A VERGONHA DO SOFÁ: Jarbas Vasconcelos foi uma pessoa que me visitou em casa. Eu me lembro disso como se fosse hoje. Tinha um sofazinho velho rasgado lá na minha casa. Tinha vergonha que as pessoas fossem lá por causa do meu sofá. Botava um cobertor em cima para esconder a parte rasgada. Um dia chega lá em casa o Carlos Villares, dono da Fábrica Villares, para conversar comigo e o sofá lá todo rasgado.
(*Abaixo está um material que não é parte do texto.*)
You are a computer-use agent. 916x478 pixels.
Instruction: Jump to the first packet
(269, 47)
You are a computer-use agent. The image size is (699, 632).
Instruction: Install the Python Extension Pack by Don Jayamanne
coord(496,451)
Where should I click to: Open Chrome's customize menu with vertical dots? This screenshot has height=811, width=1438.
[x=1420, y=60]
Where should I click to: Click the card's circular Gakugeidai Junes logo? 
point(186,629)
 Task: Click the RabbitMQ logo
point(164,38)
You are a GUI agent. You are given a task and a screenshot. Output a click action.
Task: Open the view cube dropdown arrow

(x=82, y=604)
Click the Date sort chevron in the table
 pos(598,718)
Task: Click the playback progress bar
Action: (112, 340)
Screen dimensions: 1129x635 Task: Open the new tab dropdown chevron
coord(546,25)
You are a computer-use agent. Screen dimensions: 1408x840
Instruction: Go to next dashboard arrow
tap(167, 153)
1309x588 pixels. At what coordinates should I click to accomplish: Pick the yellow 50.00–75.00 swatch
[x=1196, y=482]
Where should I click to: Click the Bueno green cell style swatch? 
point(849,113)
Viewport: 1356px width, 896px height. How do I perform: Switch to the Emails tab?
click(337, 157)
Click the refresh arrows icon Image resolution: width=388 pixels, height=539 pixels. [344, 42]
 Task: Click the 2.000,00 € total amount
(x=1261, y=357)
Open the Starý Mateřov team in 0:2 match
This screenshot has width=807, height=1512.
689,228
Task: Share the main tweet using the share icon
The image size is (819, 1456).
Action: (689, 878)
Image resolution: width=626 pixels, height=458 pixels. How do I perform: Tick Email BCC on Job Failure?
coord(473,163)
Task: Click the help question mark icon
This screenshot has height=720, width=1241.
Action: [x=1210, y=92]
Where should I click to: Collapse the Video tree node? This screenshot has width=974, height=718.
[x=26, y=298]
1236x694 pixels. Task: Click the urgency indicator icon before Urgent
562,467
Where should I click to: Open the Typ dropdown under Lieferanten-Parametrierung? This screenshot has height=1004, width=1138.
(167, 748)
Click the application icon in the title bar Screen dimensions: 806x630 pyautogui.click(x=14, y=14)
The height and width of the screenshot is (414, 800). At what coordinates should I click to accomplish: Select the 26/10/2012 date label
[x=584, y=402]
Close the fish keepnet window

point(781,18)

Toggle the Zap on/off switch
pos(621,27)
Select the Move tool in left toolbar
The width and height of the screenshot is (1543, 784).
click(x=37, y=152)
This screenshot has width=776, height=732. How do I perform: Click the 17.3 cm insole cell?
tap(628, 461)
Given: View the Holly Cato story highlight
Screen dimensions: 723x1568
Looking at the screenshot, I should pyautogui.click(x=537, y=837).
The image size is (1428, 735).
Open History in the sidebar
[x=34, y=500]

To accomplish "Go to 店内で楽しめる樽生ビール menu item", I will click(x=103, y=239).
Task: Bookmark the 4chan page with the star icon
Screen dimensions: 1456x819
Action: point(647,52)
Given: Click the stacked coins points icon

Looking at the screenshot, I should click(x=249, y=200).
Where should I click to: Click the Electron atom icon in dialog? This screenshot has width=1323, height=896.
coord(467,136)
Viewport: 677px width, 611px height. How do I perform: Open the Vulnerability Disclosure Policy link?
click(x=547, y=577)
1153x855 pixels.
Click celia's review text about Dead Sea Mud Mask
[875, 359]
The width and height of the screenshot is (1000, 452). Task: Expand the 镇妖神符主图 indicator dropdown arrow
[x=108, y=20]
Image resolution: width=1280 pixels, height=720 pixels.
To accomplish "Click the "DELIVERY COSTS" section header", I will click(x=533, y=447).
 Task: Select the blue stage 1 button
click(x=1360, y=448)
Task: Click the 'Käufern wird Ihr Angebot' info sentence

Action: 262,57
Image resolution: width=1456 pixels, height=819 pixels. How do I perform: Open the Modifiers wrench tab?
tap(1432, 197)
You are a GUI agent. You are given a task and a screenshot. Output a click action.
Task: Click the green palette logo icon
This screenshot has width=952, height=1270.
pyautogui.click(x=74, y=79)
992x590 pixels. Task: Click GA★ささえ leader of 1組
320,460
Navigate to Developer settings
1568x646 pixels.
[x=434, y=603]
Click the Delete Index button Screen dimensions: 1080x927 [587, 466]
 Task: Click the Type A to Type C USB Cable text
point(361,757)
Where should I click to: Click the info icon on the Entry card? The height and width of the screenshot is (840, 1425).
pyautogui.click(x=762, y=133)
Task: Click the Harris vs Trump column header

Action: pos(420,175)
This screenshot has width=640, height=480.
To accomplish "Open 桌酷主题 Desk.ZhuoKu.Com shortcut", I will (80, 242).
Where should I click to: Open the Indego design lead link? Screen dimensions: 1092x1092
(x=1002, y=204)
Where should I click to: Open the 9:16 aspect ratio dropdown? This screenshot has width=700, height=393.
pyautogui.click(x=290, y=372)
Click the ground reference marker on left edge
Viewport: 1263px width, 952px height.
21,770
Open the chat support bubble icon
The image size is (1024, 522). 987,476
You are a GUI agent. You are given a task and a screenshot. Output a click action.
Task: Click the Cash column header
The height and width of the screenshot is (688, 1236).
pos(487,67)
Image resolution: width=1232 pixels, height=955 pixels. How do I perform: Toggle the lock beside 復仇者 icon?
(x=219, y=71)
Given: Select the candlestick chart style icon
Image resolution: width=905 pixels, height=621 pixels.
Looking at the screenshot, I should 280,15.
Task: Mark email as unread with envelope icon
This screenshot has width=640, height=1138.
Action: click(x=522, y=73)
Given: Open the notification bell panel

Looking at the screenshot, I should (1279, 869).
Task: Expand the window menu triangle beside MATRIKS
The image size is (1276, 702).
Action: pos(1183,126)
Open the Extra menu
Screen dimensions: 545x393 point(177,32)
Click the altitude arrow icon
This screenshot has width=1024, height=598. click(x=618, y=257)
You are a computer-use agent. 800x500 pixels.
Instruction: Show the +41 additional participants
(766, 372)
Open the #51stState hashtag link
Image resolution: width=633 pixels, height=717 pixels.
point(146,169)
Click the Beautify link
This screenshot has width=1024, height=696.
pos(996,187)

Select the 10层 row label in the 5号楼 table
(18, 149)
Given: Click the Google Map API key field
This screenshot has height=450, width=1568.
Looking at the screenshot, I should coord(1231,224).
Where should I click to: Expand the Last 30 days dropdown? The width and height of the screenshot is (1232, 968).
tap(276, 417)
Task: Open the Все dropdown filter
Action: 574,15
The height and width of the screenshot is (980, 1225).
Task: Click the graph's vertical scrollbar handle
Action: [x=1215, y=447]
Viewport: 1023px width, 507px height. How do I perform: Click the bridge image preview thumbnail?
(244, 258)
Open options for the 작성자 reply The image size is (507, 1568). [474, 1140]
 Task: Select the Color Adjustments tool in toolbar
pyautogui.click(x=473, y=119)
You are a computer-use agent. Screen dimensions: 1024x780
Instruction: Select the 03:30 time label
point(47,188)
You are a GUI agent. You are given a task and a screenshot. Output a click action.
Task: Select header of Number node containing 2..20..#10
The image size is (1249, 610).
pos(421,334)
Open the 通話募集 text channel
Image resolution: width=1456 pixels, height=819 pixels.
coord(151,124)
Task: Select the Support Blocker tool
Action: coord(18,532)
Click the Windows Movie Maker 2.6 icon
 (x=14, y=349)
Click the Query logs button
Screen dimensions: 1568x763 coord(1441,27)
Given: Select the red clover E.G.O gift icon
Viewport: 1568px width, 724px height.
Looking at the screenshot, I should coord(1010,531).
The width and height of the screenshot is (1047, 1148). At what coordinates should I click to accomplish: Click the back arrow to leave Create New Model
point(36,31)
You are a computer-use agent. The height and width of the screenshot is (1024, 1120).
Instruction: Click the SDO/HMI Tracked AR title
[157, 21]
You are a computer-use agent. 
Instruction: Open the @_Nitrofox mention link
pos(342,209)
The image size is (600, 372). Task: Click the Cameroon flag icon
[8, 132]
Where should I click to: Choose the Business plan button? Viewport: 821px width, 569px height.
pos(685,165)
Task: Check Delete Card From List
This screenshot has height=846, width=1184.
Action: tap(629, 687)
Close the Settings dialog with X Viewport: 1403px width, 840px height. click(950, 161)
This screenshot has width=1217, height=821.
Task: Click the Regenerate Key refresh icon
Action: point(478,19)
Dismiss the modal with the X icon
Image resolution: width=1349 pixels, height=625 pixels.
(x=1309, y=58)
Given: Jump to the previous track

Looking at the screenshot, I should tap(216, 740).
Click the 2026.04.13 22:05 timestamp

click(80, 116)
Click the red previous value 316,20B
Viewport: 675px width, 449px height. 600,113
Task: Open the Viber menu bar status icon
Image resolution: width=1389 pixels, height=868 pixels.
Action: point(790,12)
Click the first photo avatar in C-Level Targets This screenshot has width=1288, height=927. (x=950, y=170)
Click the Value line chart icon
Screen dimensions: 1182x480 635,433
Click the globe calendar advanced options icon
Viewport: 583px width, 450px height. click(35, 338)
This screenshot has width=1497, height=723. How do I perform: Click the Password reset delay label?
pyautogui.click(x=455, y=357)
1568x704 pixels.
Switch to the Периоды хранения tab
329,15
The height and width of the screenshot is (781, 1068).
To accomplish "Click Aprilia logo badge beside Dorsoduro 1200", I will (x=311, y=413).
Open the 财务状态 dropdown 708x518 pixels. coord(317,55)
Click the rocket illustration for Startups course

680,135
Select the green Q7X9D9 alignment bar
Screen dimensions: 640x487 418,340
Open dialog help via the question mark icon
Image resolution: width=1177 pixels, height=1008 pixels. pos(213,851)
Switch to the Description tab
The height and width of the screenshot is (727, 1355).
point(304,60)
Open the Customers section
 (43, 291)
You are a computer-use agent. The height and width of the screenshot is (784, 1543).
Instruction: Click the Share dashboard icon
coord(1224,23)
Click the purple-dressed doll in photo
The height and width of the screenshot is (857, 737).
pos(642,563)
Tratei logo de meter um cobertor em cima… Jarbas Vasconcelos, eu me lembro, estava sentado no sofá. Eu morava numa casinha três por três. Cada quarto tinha três por três. Eu estava lá conversando com o Jarbas e, de repente, uma baratona desse tamanho vai passando e o Jarbas a esmaga com o pé! (Lula conta o episódio escondendo o rosto feito menino envergonhado).
A AMIZADE: Aprendi que as divergências políticas não podem ser confundidas com as relações humanas. Por exemplo, tenho companheiros extraordinários de 30 anos que hoje são adversários do PT, nas cidades onde moram. Não abro mão dessas amizades. São as únicas coisas que vou levar da vida quando morrer. Fernando Henrique Cardoso e eu estamos afastados pelas contingências. Não tenho problema pessoal com Fernando Henrique Cardoso. Tenho divergências na condução que ele está dando à economia. Mas, do ponto de vista pessoal, não tenho nada contra ele, como nunca tive com Ulysses Guimarães. Eles sempre me trataram com o maior respeito, com a maior dignidade. Na verdade, no fundo, no fundo, eles pensavam: “O Lula é uma pessoa respeitada no movimento sindical, nunca vai disputar conosco”. Era um pouco assim. Nem eles tinham noção de que o PT fosse crescer tanto.
A SOLIDARIEDADE: Quando o Sarney estava hospitalizado, fui visitá-lo. Quando a Roseana também estava no hospital, fui visitá-la e torci pela sua recuperação. O Sarney, quando eu estava sendo atacado nas eleições de 98, fez um artigo na “Folha de S.Paulo” me defendendo. A relação de amizade não pode ser confundida. Por mais que uma pessoa seja seu ferrenho adversário, se ela não tiver nas costas a pecha de mau caráter, de corrupta ou de bandida, mas se for uma pessoa com quem você só tem divergências políticas, você deve respeitá-la. A relação humana tem que preceder a divergência política.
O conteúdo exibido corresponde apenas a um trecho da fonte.